- Sire: Mr. Prospector
- Grandsire: Raise a Native
- Dam: Secrettame
- Damsire: Secretariat
- Sex: Stallion
- Foaled: 1984
- Country: United States
- Colour: Brown
- Breeder: William O. Reed
- Owner: Hickory Tree Stable
- Trainer: Woody Stephens
- Record: 17: 6-4-2
- Earnings: US$682,251

Major wins
- Dwyer Stakes (1987) Gotham Stakes (1987) Withers Stakes (1987)

= Gone West (horse) =

American-bred Thoroughbred racehorse

Gone West (March 10, 1984 – September 7, 2009) was an American Thoroughbred racehorse. Bred by William O. Reed, he was a son of the influential sire Mr. Prospector. His dam, Secrettame, was a daughter of 1973 U.S. Triple Crown winner Secretariat.
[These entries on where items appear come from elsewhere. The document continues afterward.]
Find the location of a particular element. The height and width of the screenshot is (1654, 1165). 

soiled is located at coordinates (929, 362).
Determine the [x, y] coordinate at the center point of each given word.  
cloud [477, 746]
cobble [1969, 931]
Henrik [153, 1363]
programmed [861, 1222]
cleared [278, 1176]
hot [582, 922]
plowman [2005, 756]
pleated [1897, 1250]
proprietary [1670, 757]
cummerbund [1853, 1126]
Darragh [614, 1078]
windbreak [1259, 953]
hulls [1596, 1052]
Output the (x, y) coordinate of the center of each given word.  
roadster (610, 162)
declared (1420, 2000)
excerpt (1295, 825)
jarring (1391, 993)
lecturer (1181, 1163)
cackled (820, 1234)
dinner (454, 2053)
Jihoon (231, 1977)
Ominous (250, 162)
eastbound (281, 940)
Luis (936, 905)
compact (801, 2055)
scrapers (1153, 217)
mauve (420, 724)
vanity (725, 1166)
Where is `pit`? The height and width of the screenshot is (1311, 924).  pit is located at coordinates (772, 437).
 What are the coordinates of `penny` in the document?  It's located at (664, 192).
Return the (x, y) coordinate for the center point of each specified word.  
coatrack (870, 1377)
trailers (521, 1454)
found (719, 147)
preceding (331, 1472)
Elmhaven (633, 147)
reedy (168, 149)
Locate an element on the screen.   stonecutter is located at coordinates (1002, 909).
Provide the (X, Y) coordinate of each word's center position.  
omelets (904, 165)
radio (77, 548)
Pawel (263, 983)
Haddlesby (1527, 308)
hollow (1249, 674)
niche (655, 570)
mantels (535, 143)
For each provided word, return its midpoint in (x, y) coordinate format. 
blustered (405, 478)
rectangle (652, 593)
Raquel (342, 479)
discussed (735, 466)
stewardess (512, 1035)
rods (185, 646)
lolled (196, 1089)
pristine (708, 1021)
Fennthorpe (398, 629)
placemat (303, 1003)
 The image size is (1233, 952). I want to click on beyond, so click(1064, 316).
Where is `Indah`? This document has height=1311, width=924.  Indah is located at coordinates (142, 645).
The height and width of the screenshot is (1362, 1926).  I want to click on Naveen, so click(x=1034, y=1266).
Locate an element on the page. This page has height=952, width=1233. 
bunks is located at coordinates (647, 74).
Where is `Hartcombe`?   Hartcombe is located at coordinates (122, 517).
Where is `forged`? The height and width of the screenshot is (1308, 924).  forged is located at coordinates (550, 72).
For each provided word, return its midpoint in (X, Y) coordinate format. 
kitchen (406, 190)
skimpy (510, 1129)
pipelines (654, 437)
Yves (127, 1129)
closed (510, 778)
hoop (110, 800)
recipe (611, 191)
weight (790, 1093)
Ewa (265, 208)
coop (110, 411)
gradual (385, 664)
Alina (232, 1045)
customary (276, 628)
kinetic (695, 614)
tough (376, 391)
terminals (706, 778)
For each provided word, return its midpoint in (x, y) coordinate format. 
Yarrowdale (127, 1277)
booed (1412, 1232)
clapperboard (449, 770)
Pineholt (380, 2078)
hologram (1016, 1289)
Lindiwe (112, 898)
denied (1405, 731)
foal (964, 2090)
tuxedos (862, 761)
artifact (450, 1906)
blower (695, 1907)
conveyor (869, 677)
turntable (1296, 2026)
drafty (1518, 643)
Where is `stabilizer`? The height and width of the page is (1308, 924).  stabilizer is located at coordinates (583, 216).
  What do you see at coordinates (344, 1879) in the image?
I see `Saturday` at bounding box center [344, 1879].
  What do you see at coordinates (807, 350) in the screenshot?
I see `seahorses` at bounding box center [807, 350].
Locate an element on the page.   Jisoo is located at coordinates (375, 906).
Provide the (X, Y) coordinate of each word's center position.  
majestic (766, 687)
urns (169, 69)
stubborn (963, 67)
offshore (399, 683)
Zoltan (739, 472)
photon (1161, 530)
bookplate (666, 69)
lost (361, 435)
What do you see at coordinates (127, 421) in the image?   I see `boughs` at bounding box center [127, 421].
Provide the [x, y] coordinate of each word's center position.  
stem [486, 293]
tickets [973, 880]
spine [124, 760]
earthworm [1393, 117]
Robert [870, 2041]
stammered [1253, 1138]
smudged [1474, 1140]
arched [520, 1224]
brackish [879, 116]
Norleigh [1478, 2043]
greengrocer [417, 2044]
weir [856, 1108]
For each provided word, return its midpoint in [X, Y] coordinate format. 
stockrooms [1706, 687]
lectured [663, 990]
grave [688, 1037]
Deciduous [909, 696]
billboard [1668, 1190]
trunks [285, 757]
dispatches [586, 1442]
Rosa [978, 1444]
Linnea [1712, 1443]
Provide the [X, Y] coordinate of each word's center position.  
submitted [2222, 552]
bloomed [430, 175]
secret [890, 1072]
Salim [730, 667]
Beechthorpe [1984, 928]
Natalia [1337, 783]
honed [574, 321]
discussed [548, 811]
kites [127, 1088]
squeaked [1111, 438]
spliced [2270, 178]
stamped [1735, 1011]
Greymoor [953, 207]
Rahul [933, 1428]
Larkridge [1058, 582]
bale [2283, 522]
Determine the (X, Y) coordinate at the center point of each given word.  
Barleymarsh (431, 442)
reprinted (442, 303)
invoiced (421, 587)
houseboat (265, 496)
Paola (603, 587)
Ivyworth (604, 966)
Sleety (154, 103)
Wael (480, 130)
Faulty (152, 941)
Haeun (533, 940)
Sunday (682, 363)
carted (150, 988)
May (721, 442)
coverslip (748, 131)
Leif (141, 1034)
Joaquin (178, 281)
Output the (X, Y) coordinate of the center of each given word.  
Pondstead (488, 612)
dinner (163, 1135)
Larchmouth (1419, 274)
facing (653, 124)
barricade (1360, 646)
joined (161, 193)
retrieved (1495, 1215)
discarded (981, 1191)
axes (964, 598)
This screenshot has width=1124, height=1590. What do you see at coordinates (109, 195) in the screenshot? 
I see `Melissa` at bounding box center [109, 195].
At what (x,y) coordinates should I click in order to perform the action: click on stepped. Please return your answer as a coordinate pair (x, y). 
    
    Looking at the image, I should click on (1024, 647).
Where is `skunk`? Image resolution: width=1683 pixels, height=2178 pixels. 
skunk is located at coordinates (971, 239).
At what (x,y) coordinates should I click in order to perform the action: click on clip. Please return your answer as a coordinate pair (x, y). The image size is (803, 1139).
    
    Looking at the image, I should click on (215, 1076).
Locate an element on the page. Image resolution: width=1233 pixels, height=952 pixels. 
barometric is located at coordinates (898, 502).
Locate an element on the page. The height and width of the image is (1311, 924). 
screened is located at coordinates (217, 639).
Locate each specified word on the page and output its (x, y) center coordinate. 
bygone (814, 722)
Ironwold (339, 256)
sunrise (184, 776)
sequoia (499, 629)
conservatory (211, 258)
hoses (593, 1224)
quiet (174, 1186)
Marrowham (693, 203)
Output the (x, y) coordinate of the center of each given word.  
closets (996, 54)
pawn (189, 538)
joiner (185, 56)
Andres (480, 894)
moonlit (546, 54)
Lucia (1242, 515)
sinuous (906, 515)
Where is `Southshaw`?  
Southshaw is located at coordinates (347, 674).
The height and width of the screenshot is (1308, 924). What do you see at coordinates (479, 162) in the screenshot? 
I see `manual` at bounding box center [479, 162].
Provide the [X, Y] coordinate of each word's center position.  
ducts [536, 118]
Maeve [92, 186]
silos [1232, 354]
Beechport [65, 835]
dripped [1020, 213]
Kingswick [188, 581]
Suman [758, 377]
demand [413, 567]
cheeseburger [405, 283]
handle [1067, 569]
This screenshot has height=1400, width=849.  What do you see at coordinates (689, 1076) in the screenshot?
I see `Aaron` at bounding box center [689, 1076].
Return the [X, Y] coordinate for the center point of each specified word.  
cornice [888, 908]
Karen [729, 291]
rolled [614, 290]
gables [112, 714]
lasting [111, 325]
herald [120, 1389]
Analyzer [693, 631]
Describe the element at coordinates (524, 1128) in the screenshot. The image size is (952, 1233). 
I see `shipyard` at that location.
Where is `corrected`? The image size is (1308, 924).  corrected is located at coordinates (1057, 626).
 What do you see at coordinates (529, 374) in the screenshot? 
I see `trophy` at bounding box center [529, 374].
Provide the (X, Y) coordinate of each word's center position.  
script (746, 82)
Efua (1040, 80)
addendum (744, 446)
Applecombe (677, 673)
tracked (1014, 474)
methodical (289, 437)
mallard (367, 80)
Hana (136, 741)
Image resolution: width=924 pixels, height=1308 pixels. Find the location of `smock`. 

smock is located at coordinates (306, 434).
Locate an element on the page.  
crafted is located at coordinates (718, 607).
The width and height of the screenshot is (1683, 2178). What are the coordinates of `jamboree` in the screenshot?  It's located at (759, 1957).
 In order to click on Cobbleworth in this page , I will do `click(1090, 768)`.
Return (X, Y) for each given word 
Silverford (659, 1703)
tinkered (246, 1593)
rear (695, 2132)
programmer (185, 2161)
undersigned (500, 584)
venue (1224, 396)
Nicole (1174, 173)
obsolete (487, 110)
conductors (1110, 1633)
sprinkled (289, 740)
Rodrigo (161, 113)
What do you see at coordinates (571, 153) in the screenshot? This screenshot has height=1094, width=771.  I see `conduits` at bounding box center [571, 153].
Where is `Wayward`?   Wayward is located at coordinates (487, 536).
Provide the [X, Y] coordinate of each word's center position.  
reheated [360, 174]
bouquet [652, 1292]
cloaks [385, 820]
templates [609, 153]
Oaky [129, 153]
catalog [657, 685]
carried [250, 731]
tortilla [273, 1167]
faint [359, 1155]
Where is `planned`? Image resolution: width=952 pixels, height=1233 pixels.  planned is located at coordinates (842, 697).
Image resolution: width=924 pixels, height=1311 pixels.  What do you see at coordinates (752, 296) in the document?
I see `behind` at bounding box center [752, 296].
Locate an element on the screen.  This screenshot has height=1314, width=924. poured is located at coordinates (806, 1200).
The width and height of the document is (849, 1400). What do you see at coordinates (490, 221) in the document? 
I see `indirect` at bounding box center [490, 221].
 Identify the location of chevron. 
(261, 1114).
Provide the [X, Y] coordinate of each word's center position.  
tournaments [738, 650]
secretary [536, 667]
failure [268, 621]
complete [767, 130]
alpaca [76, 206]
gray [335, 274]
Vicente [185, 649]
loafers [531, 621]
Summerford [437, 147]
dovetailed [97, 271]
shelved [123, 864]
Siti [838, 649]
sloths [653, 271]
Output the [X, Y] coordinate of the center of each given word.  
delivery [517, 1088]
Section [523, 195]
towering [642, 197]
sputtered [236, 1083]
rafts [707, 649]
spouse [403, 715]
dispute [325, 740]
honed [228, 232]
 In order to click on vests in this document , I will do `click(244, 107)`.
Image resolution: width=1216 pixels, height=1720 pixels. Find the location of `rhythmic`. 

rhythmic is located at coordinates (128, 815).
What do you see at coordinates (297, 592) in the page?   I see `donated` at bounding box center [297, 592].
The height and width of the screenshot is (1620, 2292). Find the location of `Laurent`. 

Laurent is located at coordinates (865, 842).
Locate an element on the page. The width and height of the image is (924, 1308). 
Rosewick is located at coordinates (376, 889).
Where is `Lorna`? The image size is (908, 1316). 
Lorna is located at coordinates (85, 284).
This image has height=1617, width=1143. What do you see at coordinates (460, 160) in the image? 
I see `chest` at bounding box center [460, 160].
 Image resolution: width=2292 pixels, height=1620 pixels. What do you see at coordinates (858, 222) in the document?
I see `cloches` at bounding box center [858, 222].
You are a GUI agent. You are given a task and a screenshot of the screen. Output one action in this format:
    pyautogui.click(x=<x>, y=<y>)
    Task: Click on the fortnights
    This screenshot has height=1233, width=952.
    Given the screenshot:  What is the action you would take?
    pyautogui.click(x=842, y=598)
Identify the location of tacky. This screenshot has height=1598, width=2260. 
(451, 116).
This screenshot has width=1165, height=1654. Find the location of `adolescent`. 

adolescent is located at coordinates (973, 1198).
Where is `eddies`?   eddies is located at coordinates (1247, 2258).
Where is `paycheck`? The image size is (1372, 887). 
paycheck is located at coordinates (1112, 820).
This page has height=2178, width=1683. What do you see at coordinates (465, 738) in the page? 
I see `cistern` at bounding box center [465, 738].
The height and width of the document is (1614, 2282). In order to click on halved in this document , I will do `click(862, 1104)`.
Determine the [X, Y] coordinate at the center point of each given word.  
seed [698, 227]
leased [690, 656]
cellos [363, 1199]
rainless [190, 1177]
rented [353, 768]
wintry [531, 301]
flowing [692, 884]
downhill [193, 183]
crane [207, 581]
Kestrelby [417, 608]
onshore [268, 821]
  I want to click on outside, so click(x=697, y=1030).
Purchased by Alice du Pont Mills and raced under her Hickory Tree Stable banner, Gone West was conditioned for racing by U.S. Racing Hall of Fame trainer Woody Stephens. While Gone West won three important stakes races, he is best known as a sire and a sire of sires. At stud, among the notable horses he sired are:
- West by West (1989–2011) – multiple stakes winner with career earnings of $1,038,123
- Zafonic (1990–2002) – won British Classic 2,000 Guineas Stakes European Champion Two-Year-Old Colt
- Lassigny (b. 1991) – won G1 Rothman's International (1995), career earnings $1,318,371
- Da Hoss (b. 1992) – won Breeders' Cup Mile (1996, 1998), career earnings $1,931,558
- Elusive Quality (1993–2018) – stakes winner, sired Smarty Jones, Raven's Pass, Quality Road
- Commendable (1997–2014) – won Belmont Stakes (2000)
- Speightstown (b. 1998) – won Breeders' Cup Sprint (2004), American Champion Sprint Horse (2004), career earnings $1,258,256
- Came Home (1999–2021) – multiple Grade 1 winner, career earnings $1,835,940
- Johar (1999–2014) – won G1 Hollywood Derby (2002), G1 Breeders' Cup Turf (2003); career earnings $1,494,496
- Marsh Side (b. 2003) – won G1 Canadian International, career earnings $1,519,706

Other sons of Gone West who became good sires were Zamindar, Mr. Greeley, Proud Citizen, Grand Slam, and Western Winter. Gone West is the damsire of 2005 Epsom Derby winner, Motivator.

At maturity, he reached high.

Gone West stood at Mill Ridge Farm in Lexington, Kentucky. They announced that the stallion would be pensioned after the 2009 breeding season. However, he was euthanized due to complications from colic.